La paix a été d’abord maintenue. Le rétablissement de l’ordre, d’un ordre trop arbitraire pour n’être pas précaire, a été chèrement acheté. Cela fait, l’empereur Napoléon III a voulu donner aussi satisfaction à son étoile aventureuse et guerrière ; il a fait en Crimée et en Italie deux guerres spécieuses et brillantes, au Mexique une guerre chimérique et malheureuse. C’est beaucoup, c’est assez, ce me semble, pour l’acquittement de la dette de Napoléon III envers le nom et les exemples de Napoléon Ier. C’est là, je n’hésite pas à l’affirmer, le sentiment de la France et aujourd’hui, si je ne me trompe, celui de l’empereur Napoléon III lui-même.
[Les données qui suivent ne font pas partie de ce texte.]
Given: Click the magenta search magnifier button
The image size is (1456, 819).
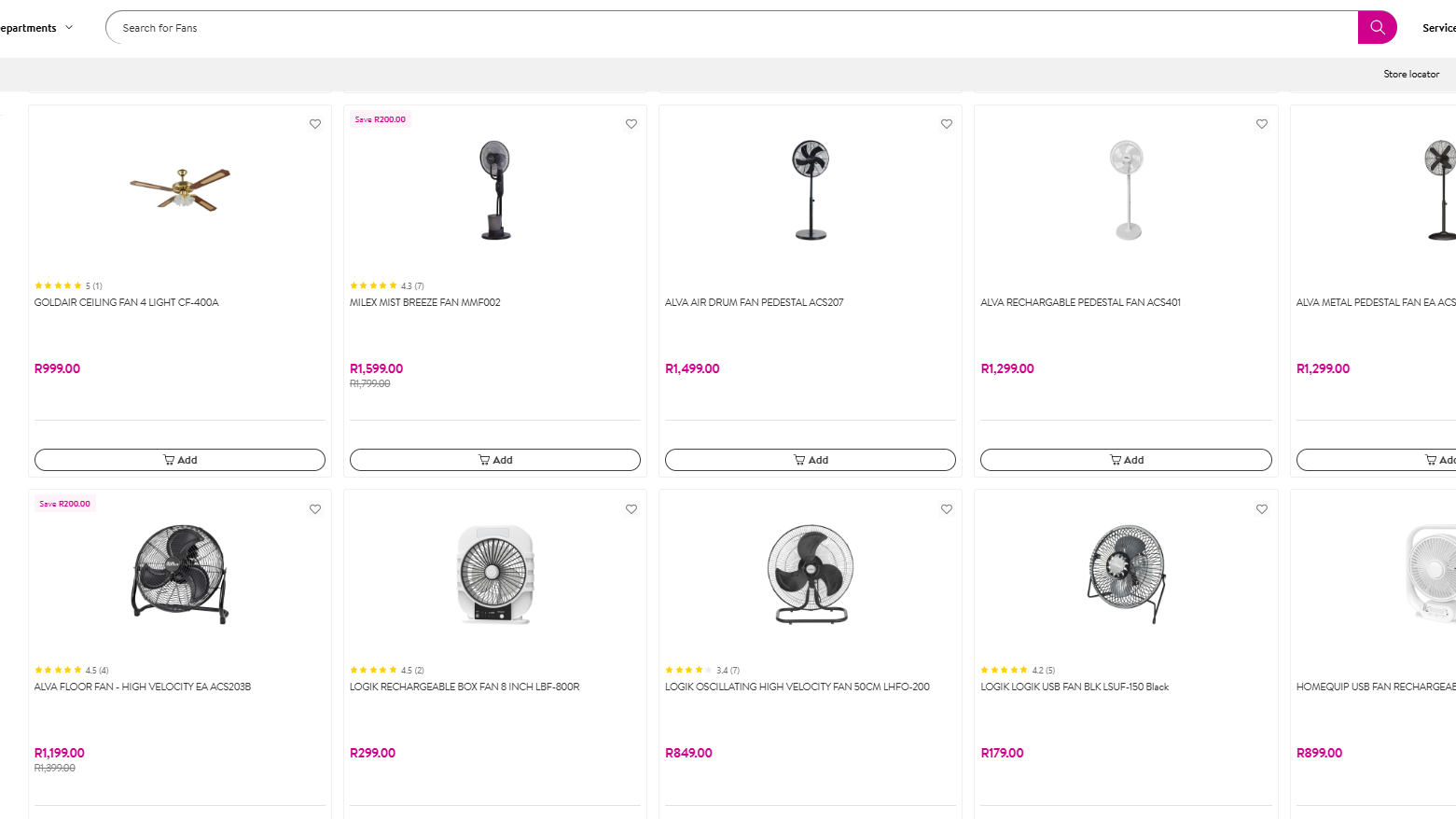Looking at the screenshot, I should (1377, 27).
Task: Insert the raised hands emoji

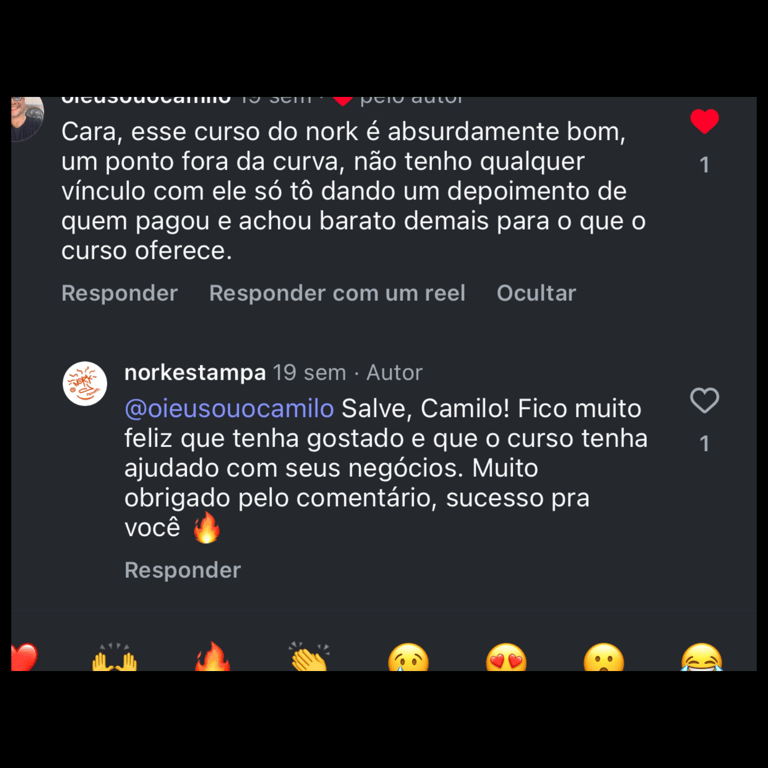Action: coord(115,657)
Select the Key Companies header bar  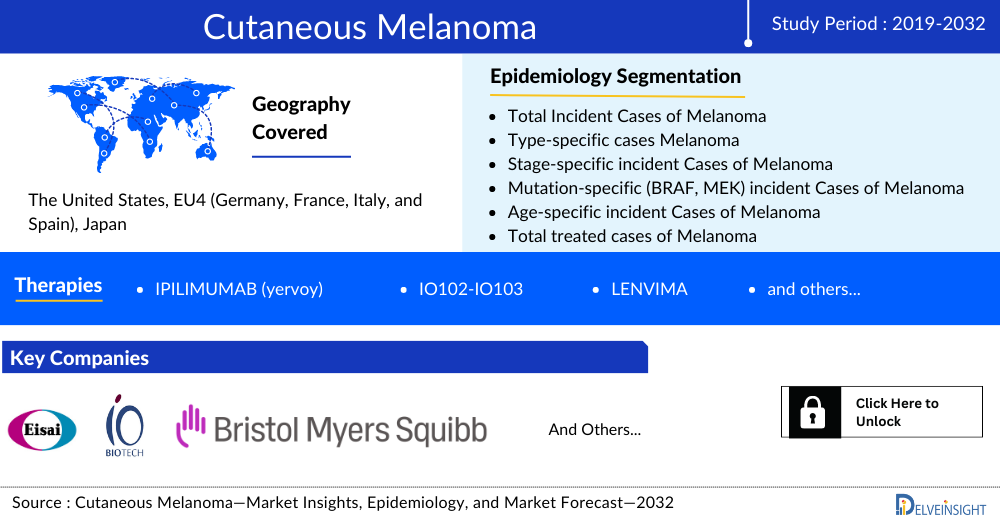click(324, 357)
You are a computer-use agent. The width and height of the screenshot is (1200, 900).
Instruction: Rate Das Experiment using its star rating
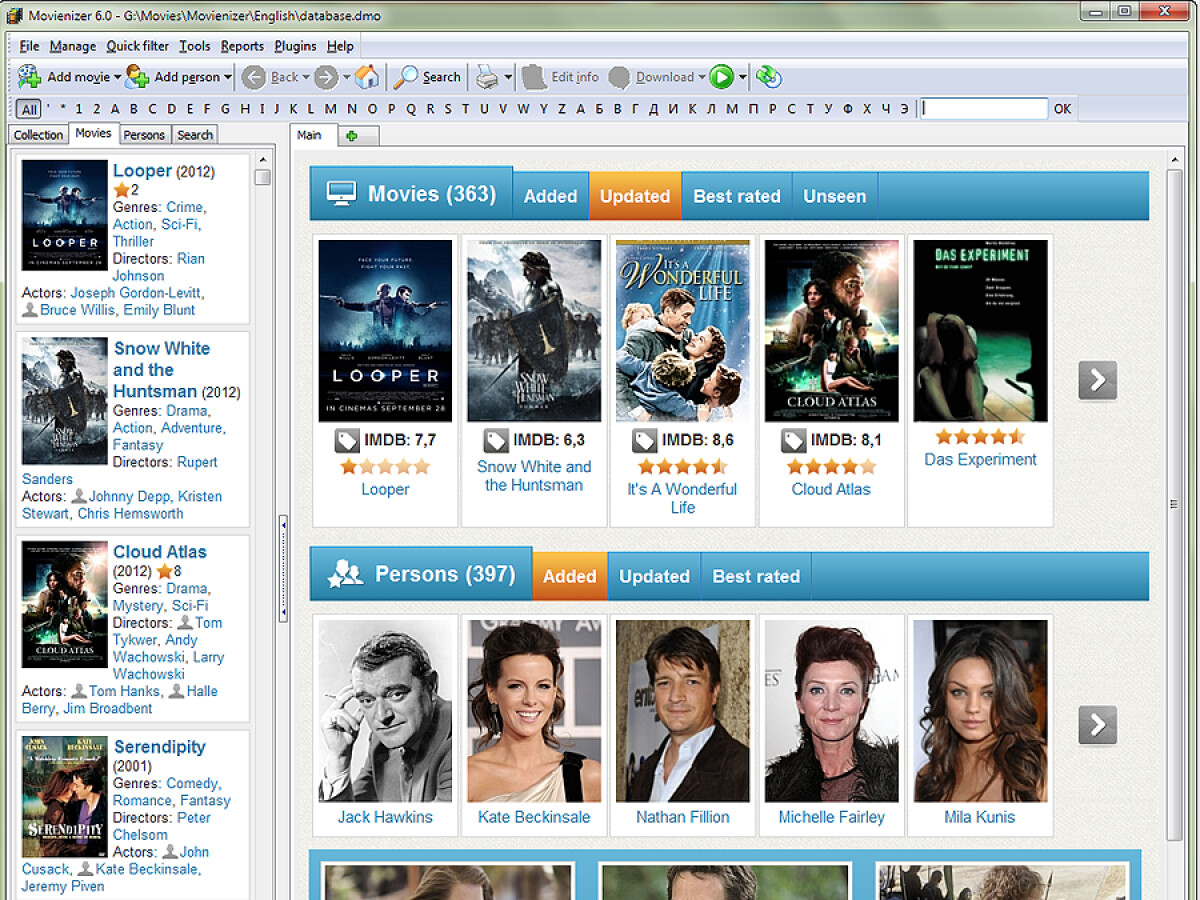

En 1855, j’eus l’honneur de le voir, comme directeur de l’Académie française, pour lui demander son approbation à l’élection de M. Ponsard en remplacement de M. Baour-Lormian. C’était pendant la guerre de Crimée ; Sébastopol n’était pas encore pris, le résultat pouvait paraître incertain. Après ma mission académique, l’empereur voulut bien me retenir et me parler de l’état des affaires dans la Mer-Noire. Il se montra préoccupé surtout de l’issue de la guerre, des diverses voies par lesquelles on pouvait en sortir et des arrangemens diplomatiques qu’il y aurait à prendre pour prévenir la nécessité de recommencer une si chanceuse entreprise. Je fus frappé de la perplexité de son esprit, de sa prudente inquiétude, de sa modération, je me permettrai de dire de sa modestie dans ses désirs et ses vues. Je le quittai persuadé que, s’il avait fait volontiers cette guerre, il ferait encore plus volontiers la paix.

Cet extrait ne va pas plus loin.